■ Goal of the exercise ■
In the passage on Gaussian log-volatility innovations, what does E(exp(φX)) equal when X follows N(0,1)?

--- start of Provided passage ---

In the case of Gaussian log-volatility innovations \(\left\{ e_{t},t\in {\mathbb {Z}}\right\} \), (i.e. \(e_{t}\sim N(0,1)\)) it is also possible to obtain more explicit results reducing then assumptions of Theorem 2.3. Using the fact that if \(X\sim N(0,1)\) then \(E(\exp (\phi X))=\exp (\frac{\phi ^{2}}{2})\) for all non-null real constant \(\phi \), we obtain

$$\begin{aligned} \delta _{v,j}=\exp \frac{1}{2}\left( \sigma _{v-j}^{2}\prod \limits _{i=0}^{j-1}\beta _{v-i}^{2}\right) , \end{aligned}$$
(2.8)

--- end of Provided passage ---
--- start of Excerpted data ---

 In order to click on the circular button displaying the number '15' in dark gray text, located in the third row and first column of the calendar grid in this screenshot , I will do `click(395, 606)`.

--- end of Excerpted data ---
--- start of Excerpted data ---

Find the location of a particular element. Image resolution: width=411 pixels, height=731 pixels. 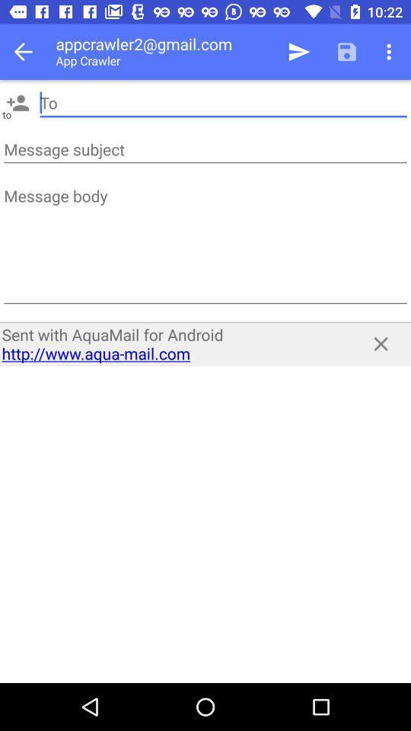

--- end of Excerpted data ---
--- start of Excerpted data ---

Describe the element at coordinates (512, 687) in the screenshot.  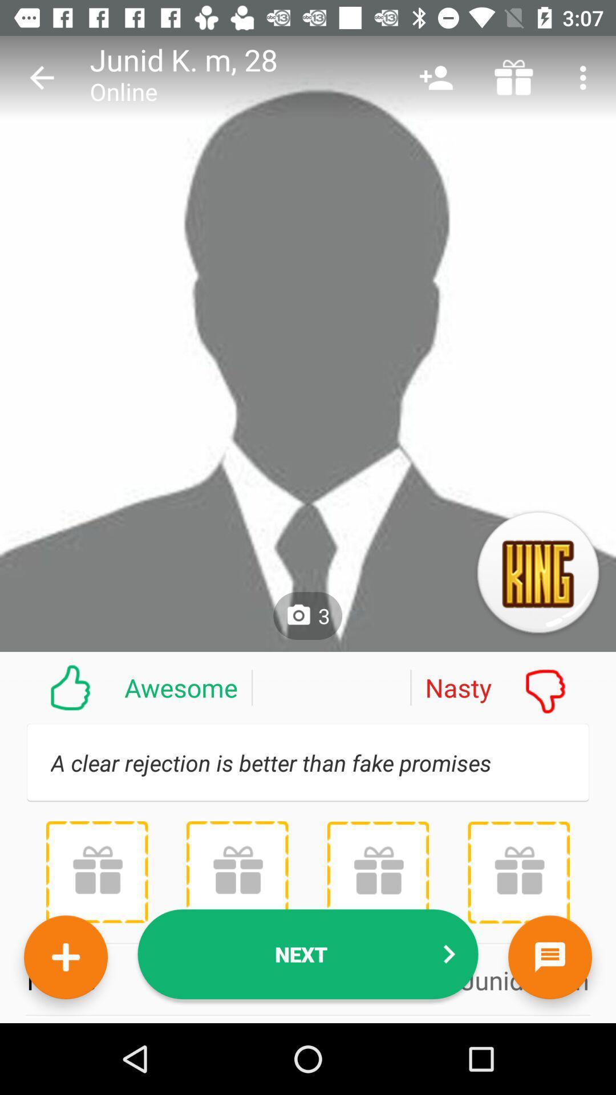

--- end of Excerpted data ---

■ Finished exercise ■
exp(φ²/2), for any non-null real constant φ.